Dann streife ich durch den wunderschönen Ort Blankensee. Neben Storchennestern gibt es hier schöne Häuschen und blumige Gärten.
Ein toller Zwischenstopp für Radsportler, die im Dorfcafé eine sonnige Pause genießen können.
Die Hitze drückt. Vor allem auf den wenigen schattenfreien Strecken wie hier.
Vom Blankensee geht’s weiter zum großen Seddiner See, wo ich am Zeltplatz sehr herzlich empfangen werde (Ja, das gibt es zum Glück auch hin und wieder!).
Etappe 18 – Seddin bis Potsdam
Auf der letzten Etappe besucht mich eine Freundin, die mich die restlichen Kilometer nach Potsdam begleiten wird.
Das ist das schöne an der 66-Seen-Wanderung. Wenn jemand aus der Familie oder dem Freundeskreis Zeit hat, kann er einfach spontan aus Berlin für die ein oder andere Etappe dazu stoßen.
Heute stehen die letzten Seen auf dem Programm. Nach dem Großen Lienewitzsee geht es vorbei am Caputher See und am Einstein-Haus.
Dann über die lange Brücken am Templiner See und schon flaniere ich erneut sorglos durch den Schlosspark Sanssoucis.
Vom Park sind es nur noch ein paar Meter zum Brandenburger Tor. Geschafft!!!
Yippie, der Kreis schließt sich! 420 km mit einem MS (Menschenstärke) um die Hauptstadt. Ich werde nie davon genug bekommen nach einer Fernwanderung das Ziel zu erreichen. Der Weg ist zwar das Ziel aber das Ziel ist auch geil.
Fazit
Darf man sich überhaupt Berliner nennen, wenn man nicht mindestens einmal in seinem Leben um die Hauptstadt gelaufen ist?
Ich meine: Nein!
Definitiv ein lohnenswertes Unterfangen.
Der Weg hat einige Highlights und Überraschungen zu bieten und ist dazu ganzjährlich begehbar.
Ich bin mit offenem Herzen und positiver Einstellung los gelaufen aber muss zugeben, dass mein ambivalentes Gefühl gegenüber Brandenburg vorerst geblieben ist. Nicht überall wurde ich herzlich empfangen.
Aber ich habe auch positive Eindrücke sammeln können.
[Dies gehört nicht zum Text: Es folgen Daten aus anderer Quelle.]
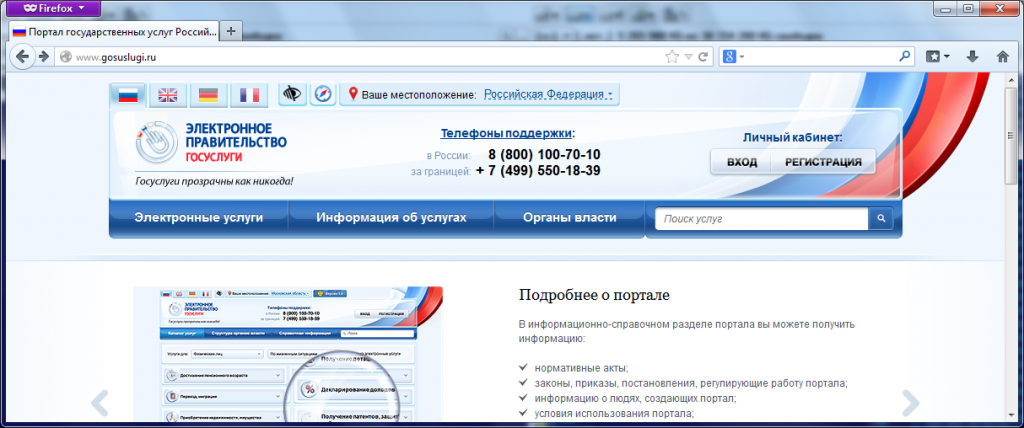Screen dimensions: 1024x428
Task: Click the compass navigation icon
Action: (323, 94)
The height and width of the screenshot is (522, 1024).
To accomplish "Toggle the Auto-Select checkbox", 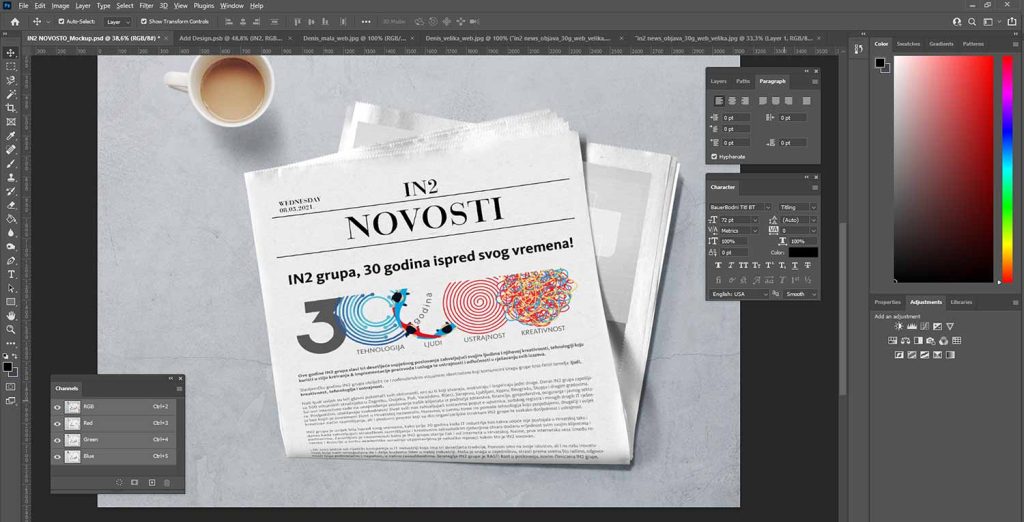I will (62, 21).
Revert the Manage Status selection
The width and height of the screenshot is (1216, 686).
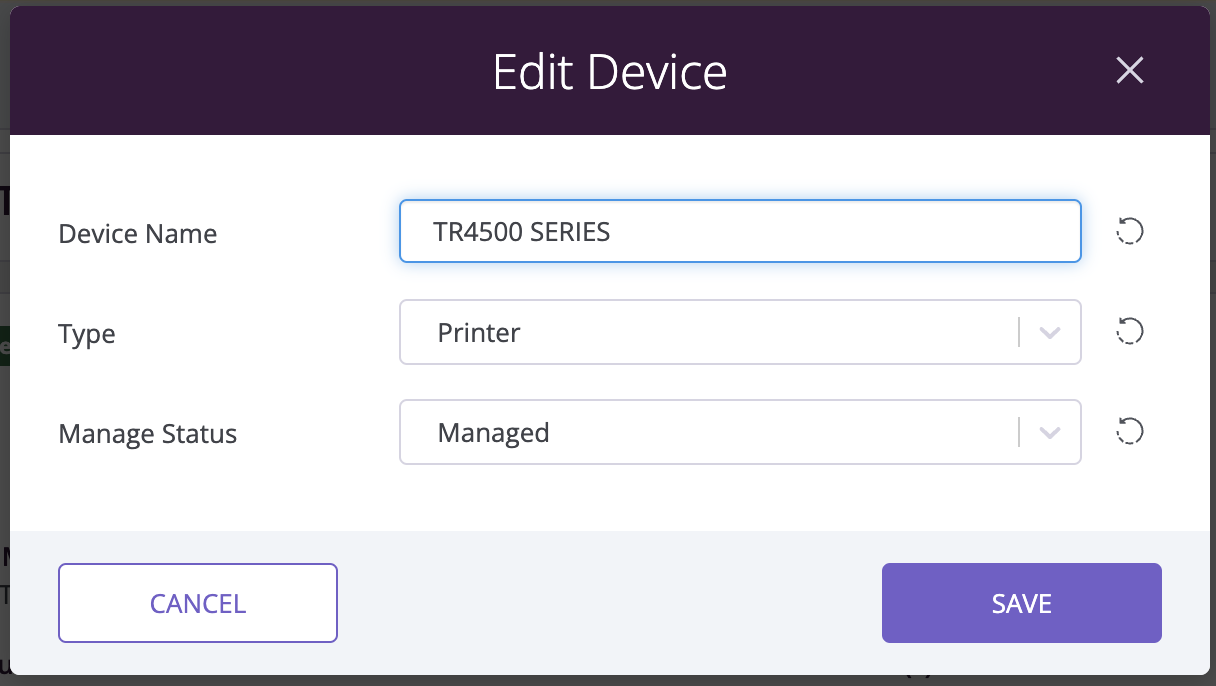1130,432
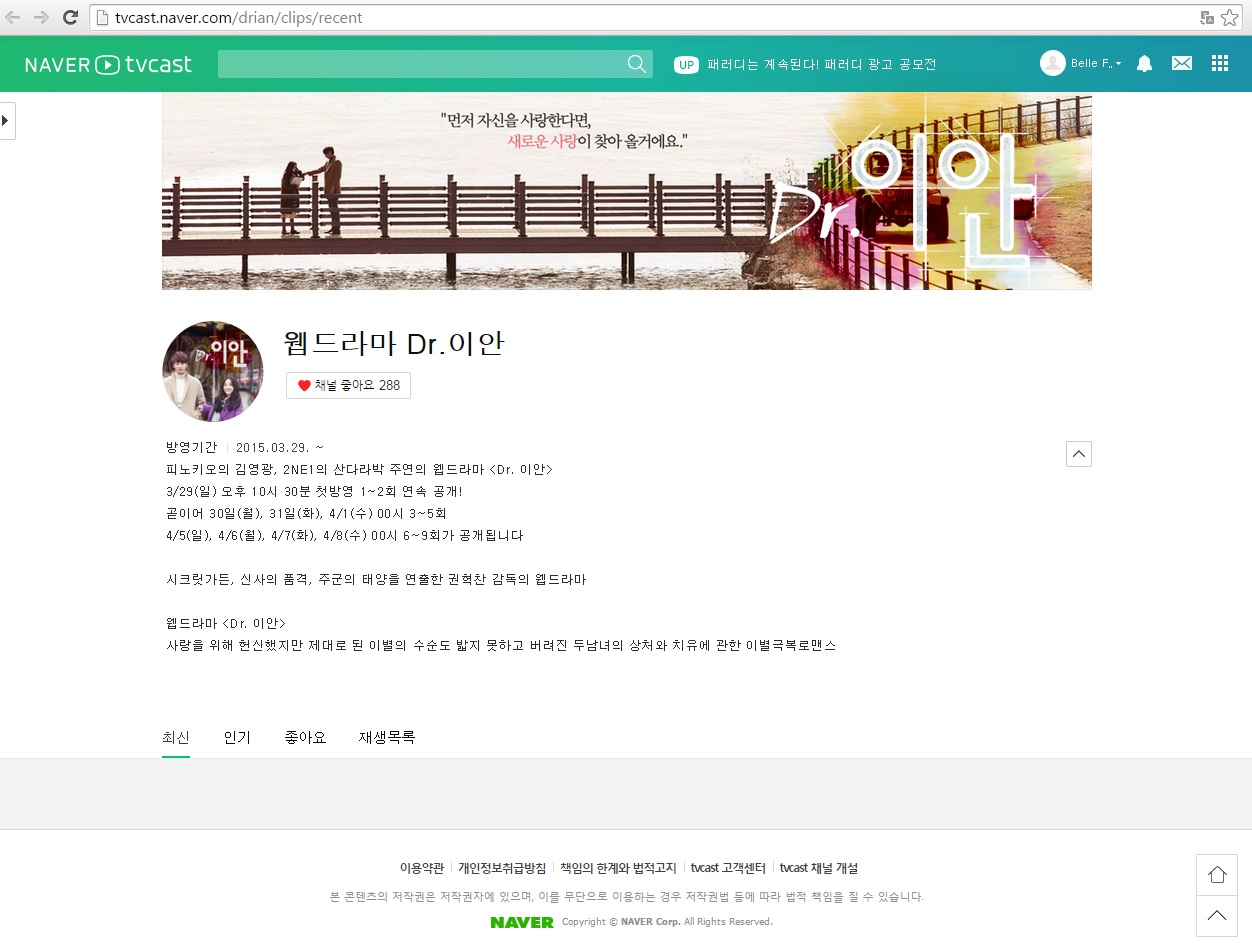This screenshot has width=1252, height=952.
Task: Go to page top with home arrow icon
Action: pos(1217,875)
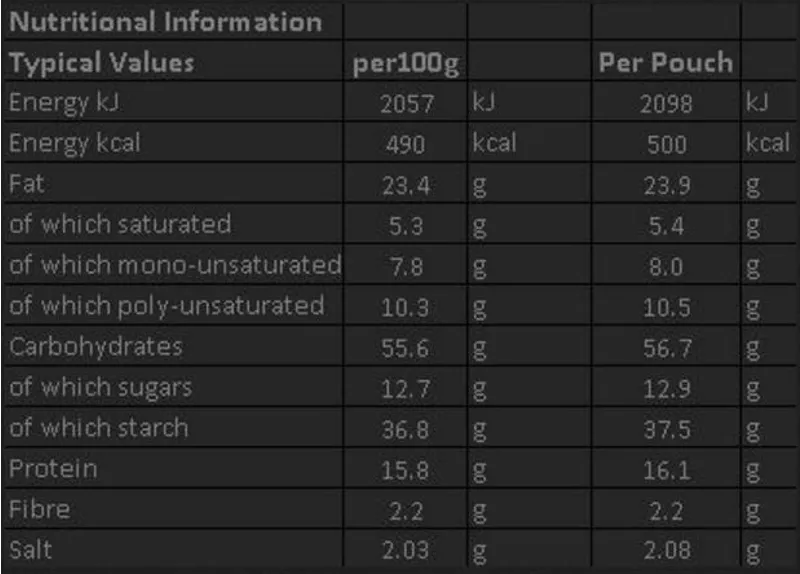Viewport: 800px width, 574px height.
Task: Select the Per Pouch column header
Action: pos(665,63)
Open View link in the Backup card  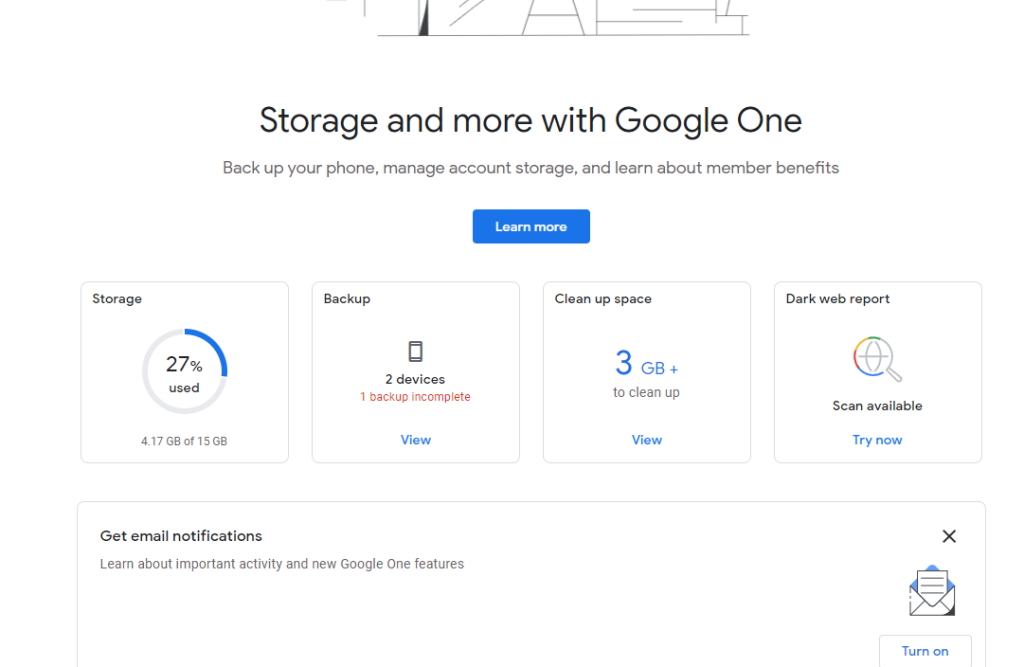pyautogui.click(x=415, y=440)
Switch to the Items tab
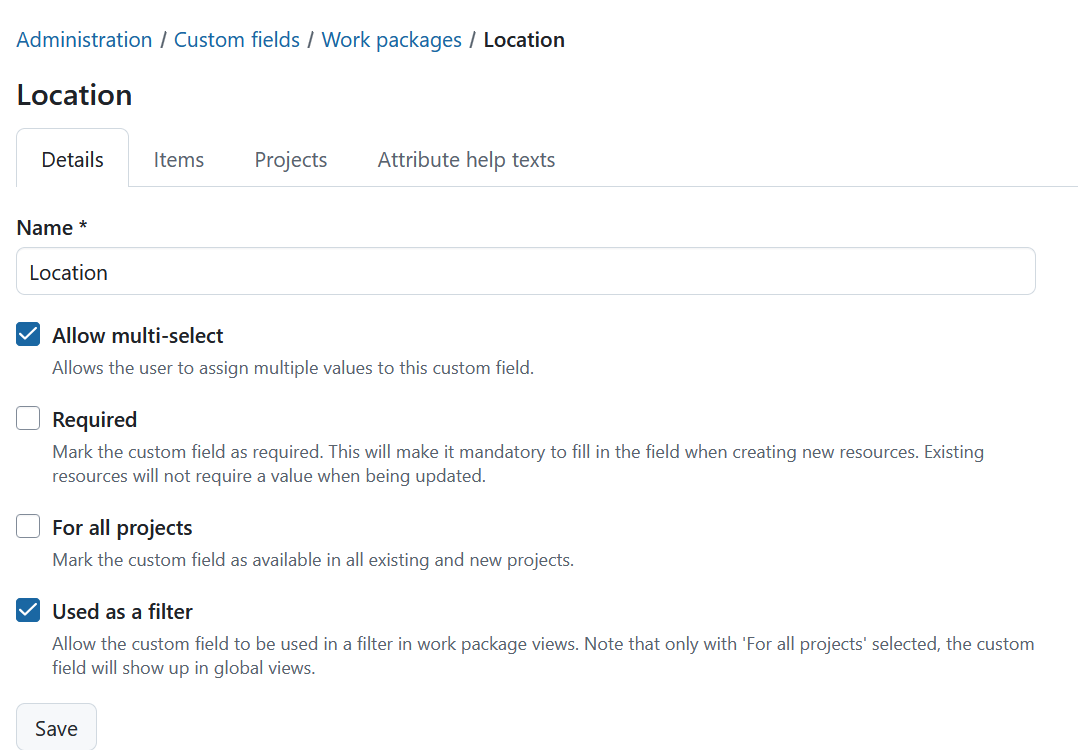 (178, 159)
Das Beste ist, dass sich die dunklen Flecken auf der Landkarte gelichtet haben und ich jetzt eine gute Vorstellung davon habe, wie es um Berlin aussieht und welche Orte ich mir gerne noch einmal genauer anschauen möchte.
Beim nächsten Mal vielleicht mit dem Kanu oder dem Fahrrad.
Es gibt Länder, wo richtig was los ist und es gibt:
Nein, man darf sich nicht Berliner nennen, wenn man das schöne Umland nicht kennt! Meiner Erfahrung nach steigt die Freundlichkeit und Zugänglichkeit der Brandenburger exponentiell mit zunehmender Entfernung zu Berlin.
Viele Grüße
Sandra
Na dann! Wie die Freundlichkeit erstmal sein muss, wenn man über die Landesgrenze hinaus wandert 🙂
Was für ein schöner Bericht, der Lust auf diese Wanderung weckt. Dankeschön!